Each line from the one holding "Task: Click the" to the last line of the listing must be set down exactly. No pictures are to be included.

Input records =
┄┄┄┄┄┄
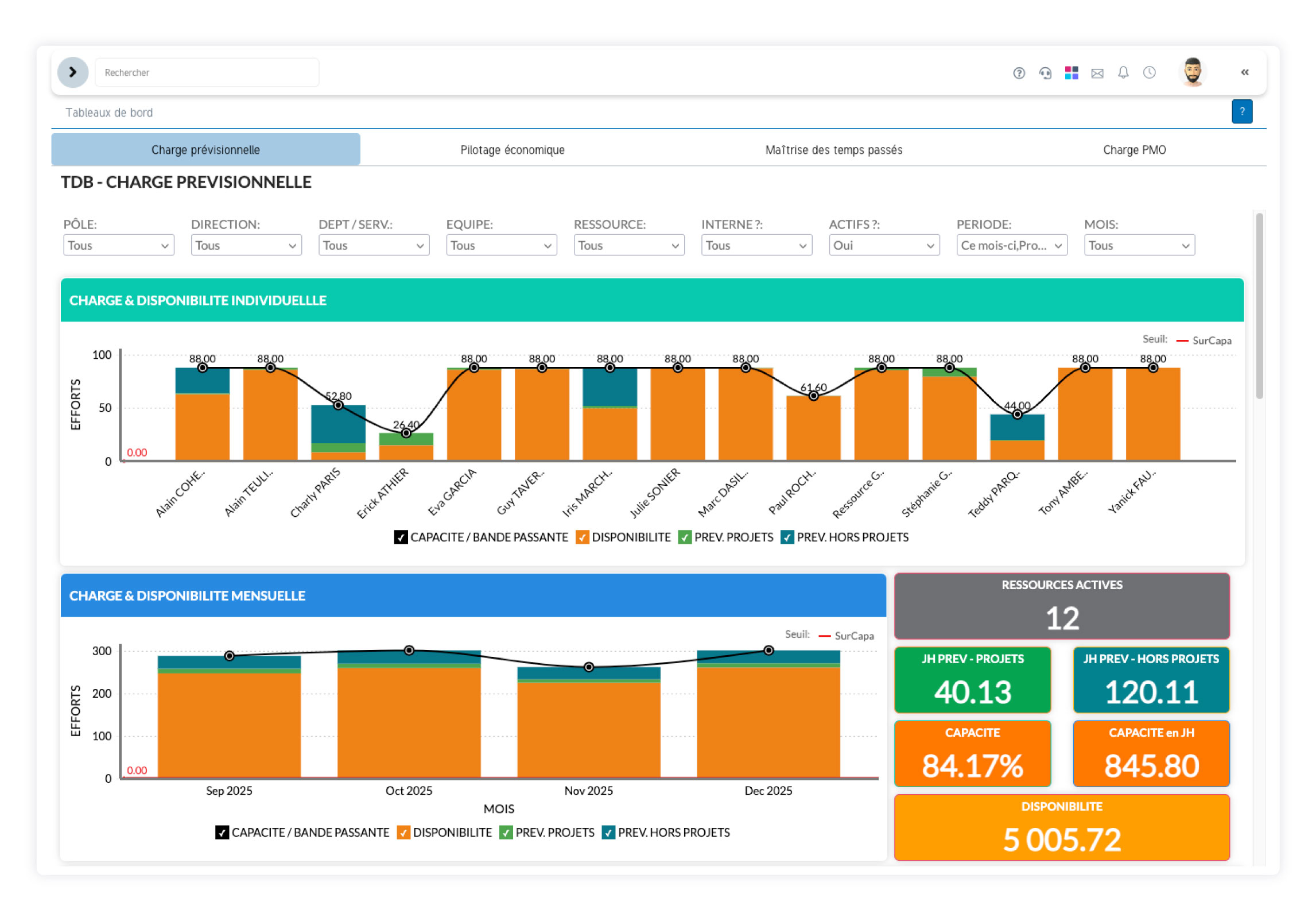Toggle CAPACITE / BANDE PASSANTE in individual chart
This screenshot has width=1316, height=921.
point(400,537)
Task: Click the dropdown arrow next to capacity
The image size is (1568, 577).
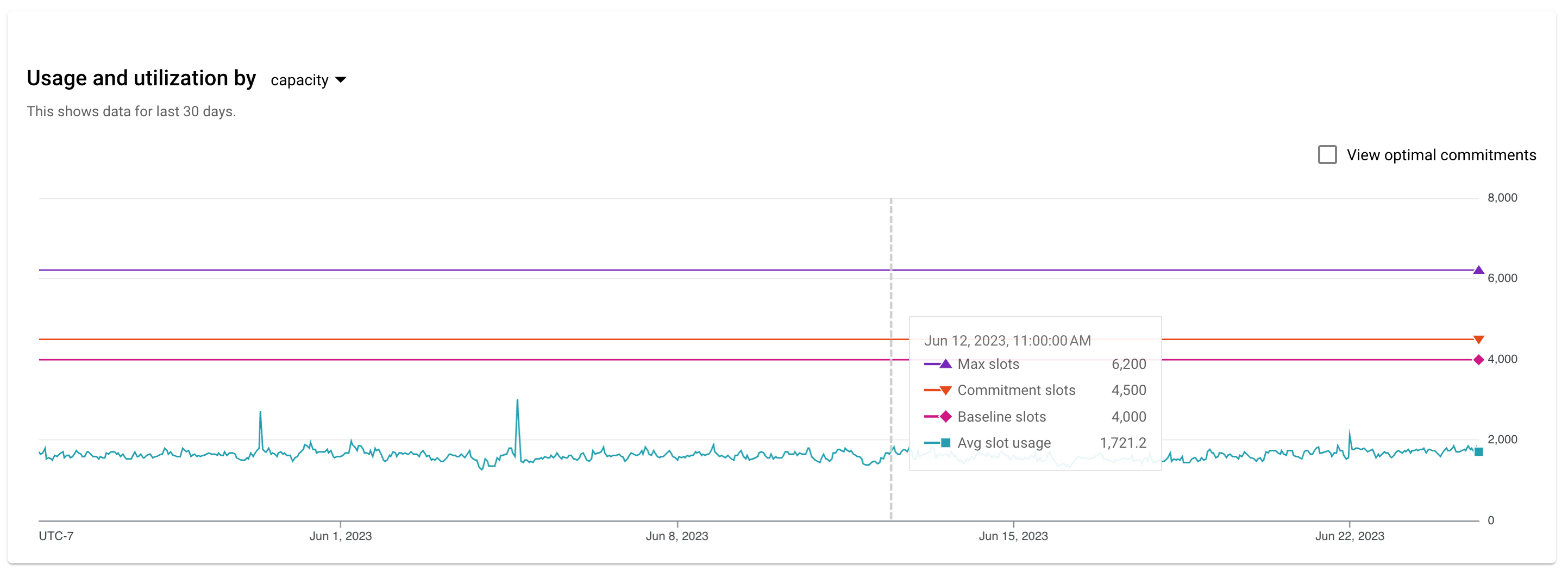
┄┄┄┄┄┄
Exercise solution =
Task: Click the dropdown arrow next to capacity
The image size is (1568, 577).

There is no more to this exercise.